The sequences were deposited in the European Nucleotide Archive (ENA,
https://www.ebi.ac.uk/) under accession number PRJEB14388.
4.8. Statistics Analyses
Significant differences of the qPCR means were tested with variance analysis using sampling time, surface material and chlorination as fixed factors and the subsequent Tukey’s post hoc test using IBM SPSS Statistics Version 21 software. The results were log-transformed to fulfil the assumptions of variance analysis.

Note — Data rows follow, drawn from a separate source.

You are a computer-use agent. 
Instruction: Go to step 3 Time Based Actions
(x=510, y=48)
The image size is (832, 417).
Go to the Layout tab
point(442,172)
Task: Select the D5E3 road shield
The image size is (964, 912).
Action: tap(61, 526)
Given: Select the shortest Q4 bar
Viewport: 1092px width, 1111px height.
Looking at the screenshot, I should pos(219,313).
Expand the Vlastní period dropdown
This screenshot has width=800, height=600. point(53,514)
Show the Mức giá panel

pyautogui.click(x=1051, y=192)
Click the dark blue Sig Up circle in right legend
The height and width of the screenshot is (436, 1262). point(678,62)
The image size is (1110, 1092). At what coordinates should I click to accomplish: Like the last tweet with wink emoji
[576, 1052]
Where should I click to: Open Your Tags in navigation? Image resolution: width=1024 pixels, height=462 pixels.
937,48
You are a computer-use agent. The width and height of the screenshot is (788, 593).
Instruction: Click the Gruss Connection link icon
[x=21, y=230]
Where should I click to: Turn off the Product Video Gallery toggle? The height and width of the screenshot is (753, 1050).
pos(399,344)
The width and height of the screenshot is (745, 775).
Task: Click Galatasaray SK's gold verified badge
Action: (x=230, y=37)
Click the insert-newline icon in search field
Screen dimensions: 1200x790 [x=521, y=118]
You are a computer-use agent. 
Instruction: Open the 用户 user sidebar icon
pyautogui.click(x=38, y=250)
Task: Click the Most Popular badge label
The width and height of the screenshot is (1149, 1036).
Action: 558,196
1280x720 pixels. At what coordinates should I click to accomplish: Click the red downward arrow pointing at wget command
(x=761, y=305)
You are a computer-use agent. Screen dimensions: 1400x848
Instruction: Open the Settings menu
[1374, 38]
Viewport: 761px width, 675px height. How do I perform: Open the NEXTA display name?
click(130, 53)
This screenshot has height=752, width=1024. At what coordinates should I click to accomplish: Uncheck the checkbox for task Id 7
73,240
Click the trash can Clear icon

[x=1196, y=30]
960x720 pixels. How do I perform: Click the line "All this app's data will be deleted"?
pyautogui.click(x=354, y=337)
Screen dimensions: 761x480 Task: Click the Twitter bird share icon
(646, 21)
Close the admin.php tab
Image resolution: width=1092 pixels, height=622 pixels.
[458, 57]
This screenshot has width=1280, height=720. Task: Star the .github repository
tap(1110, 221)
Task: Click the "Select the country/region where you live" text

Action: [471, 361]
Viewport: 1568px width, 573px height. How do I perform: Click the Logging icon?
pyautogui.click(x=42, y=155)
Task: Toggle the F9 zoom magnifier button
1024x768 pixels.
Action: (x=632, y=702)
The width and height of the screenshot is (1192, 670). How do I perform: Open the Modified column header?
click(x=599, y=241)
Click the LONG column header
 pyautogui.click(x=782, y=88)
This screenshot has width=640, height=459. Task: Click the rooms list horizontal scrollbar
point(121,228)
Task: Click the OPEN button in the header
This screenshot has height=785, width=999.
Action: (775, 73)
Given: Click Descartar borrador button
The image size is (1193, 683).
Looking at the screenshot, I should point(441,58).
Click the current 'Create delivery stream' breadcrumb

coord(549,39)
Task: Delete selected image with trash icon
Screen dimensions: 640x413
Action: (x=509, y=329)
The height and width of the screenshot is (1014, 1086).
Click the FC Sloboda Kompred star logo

Differences in the number of OTUs detected from the different biofilm samples, the Chao1 richness estimates and Shannon indices were tested based on normalized sequence data using One-way ANOVA in the PAST3 program [
52]. We tested significant differences of the mean between chlorinated and non-chlorinated samples using Levine’s test for the homogeneity of variance, Kruskal–Wallis and Tukey’s Q test. The difference in community composition between all samples was tested with principal component analysis of 100 bootstrap repeats on the taxonomic relative abundance data using the PAST3 program.